Assim como Vila Esperança, a comunidade também denuncia que a gestão de Arnaldinho Borgo atuou para beneficiar empresários que adquiriram o terreno com o objetivo de construir um empreendimento imobiliário de luxo. 

Protesto e repressão   

A comunidade de Vila Esperança organizou um protesto no prédio da Prefeitura de Vila Velha há uma semana, para exigir um diálogo direto com o prefeito. A ação visava pressionar a administração municipal a apresentar alternativas concretas de moradia e garantir a dignidade das famílias da ocupação. Contudo, Arnaldinho se recusou a dialogar com os manifestantes e enviou representantes para atender a uma comitiva de dez pessoas, sem apresentar soluções efetivas. 

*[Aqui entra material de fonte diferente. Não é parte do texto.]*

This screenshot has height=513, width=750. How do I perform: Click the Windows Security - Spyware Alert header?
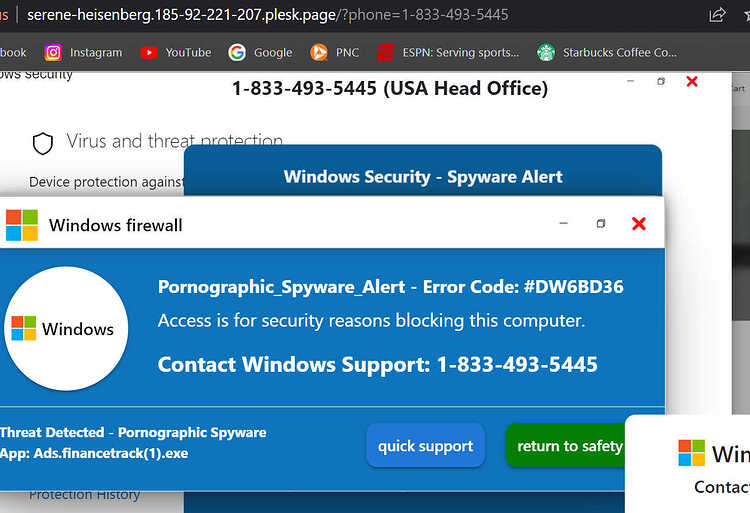(423, 176)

A situação se agravou quando, ao começar a dispersão do protesto, os manifestantes foram cercados pela Polícia Militar e pela Guarda Municipal, que usaram spray de pimenta contra os moradores. Durante o tumulto, o estudante João Otávio Lessa foi detido sob a alegação de ter agredido uma funcionária pública. No entanto, os moradores contestam essa versão dos fatos, afirmando que a prisão do jovem foi premeditada, pois já existia um mandado de prisão contra ele antes do fim da manifestação. A detenção de João, um jovem de 18 anos diagnosticado com autismo e Transtorno de Déficit de Atenção e Hiperatividade (TDAH), gerou repercussão, sendo denunciada por movimentos sociais e pela Associação Brasileira dos Advogados do Povo Gabriel Pimenta (Abrapo). 

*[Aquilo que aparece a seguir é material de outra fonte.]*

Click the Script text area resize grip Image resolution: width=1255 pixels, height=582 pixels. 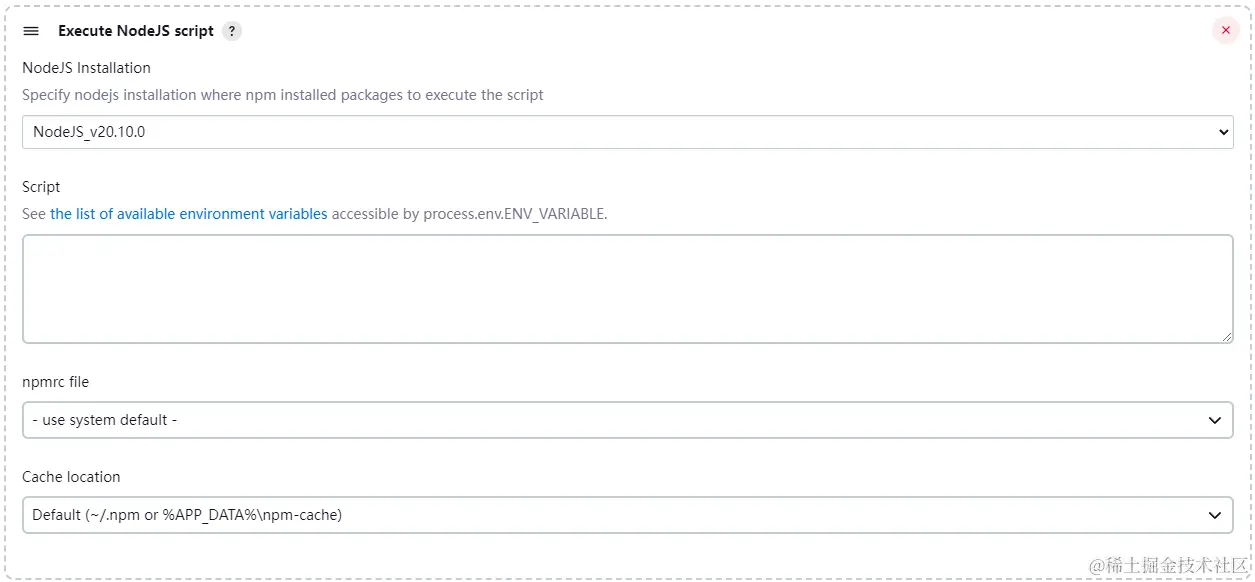click(x=1226, y=337)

Integrante de um movimento de juventude da região de Terra Vermelha, ele já havia se posicionado contra a gestão de Arnaldinho Borgo durante a campanha eleitoral, o que teria gerado desconforto ao prefeito, relatam familiares e moradores da ocupação. Em resposta à prisão, a família de João iniciou uma vaquinha solidária para arrecadar o valor de R$ 30 mil exigido para pagar a fiança e garantir a sua liberdade. O pedido de ajuda tem sido amplamente compartilhado nas redes sociais com a hashtag #LiberdadeParaJoão.

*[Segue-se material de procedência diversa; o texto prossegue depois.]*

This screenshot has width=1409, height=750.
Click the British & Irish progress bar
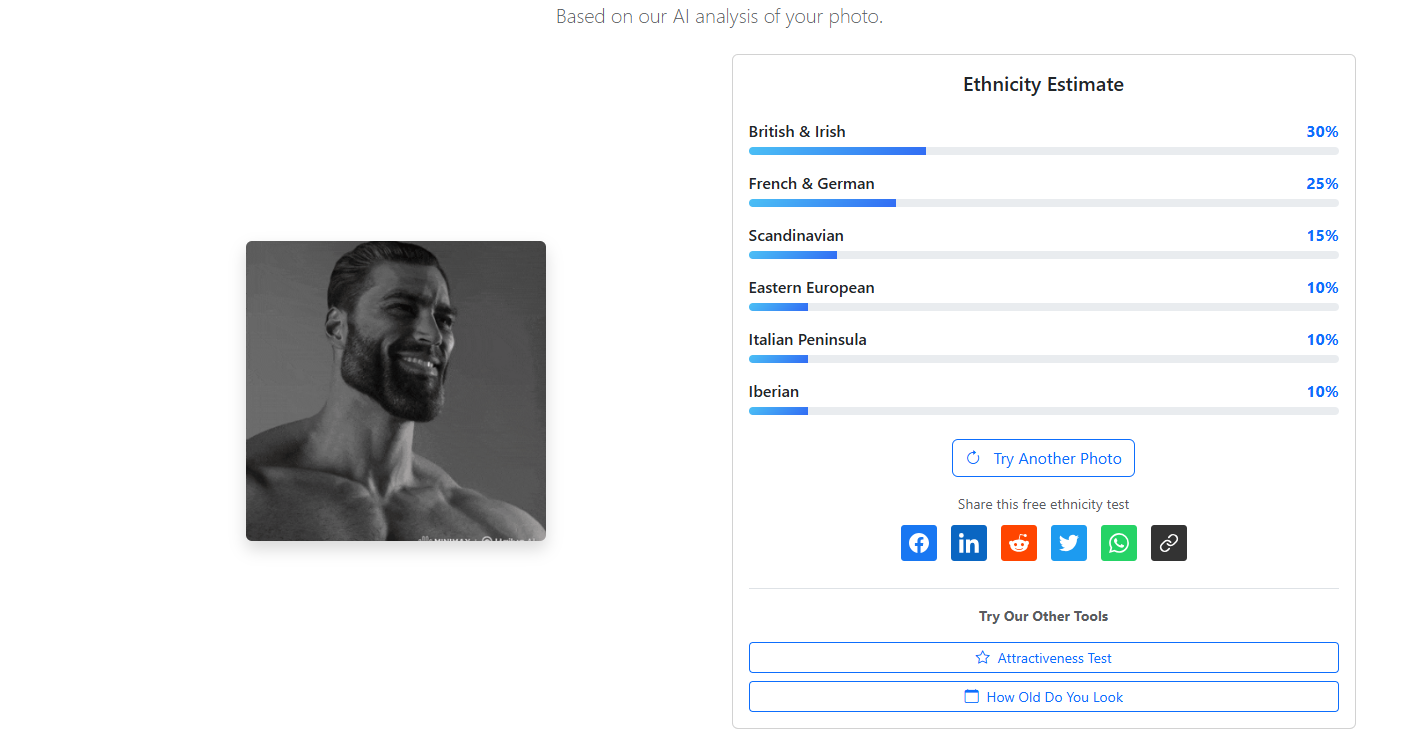[1043, 151]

‘Descaso com a comunidade’ 

O prefeito Arnaldinho Borgo reafirmou sua posição contrária à ocupação no dia em que aconteceu o protesto na sede da administração municipal e defendeu a remoção das famílias em nota publicada nas redes sociais, dizendo que “Vila Velha não aceita mais ocupações irregulares”. “As identificadas pela prefeitura e passíveis de regularização, o município está trabalhando para que isso ocorra. Neste exato momento, estamos construindo 280 moradias sociais para acolher famílias em vulnerabilidade social. E temos mais programas de habitação social que serão iniciados. Chega de grilagem de terra e manipulação das famílias de bem de Vila Velha por meio de informações falsas”, concluiu.  

Em resposta, a comunidade publicou uma nota de repúdio: “Prezado Prefeito Arnaldinho Borgo, estamos tentando diálogo com você e com a gestão municipal há bastante tempo. Se você realmente se preocupa com a moradia das pessoas, como insiste em dizer, mesmo se recusando a dialogar, por que retirou a área de Vila Esperança da classificação de interesse social? E por que não apresentou nenhuma solução concreta para as 800 famílias e mais de 500 crianças que estão prestes a ficar sem lar?”. 

O documento prossegue: “muito se fala sobre acabar com as moradias irregulares em Vila Velha. Sendo assim, quando a prefeitura vai acabar com as moradias irregulares do Morro do Moreno? Queremos saber por que a política pública é seletiva e segue prejudicando o povo mais vulnerável. A oferta de 280 moradias para mais de 800 famílias é insuficiente e insultante. Vila Esperança exige respostas concretas e soluções eficazes para a crise habitacional. A comunidade merece respeito e dignidade!”, defende a comunidade.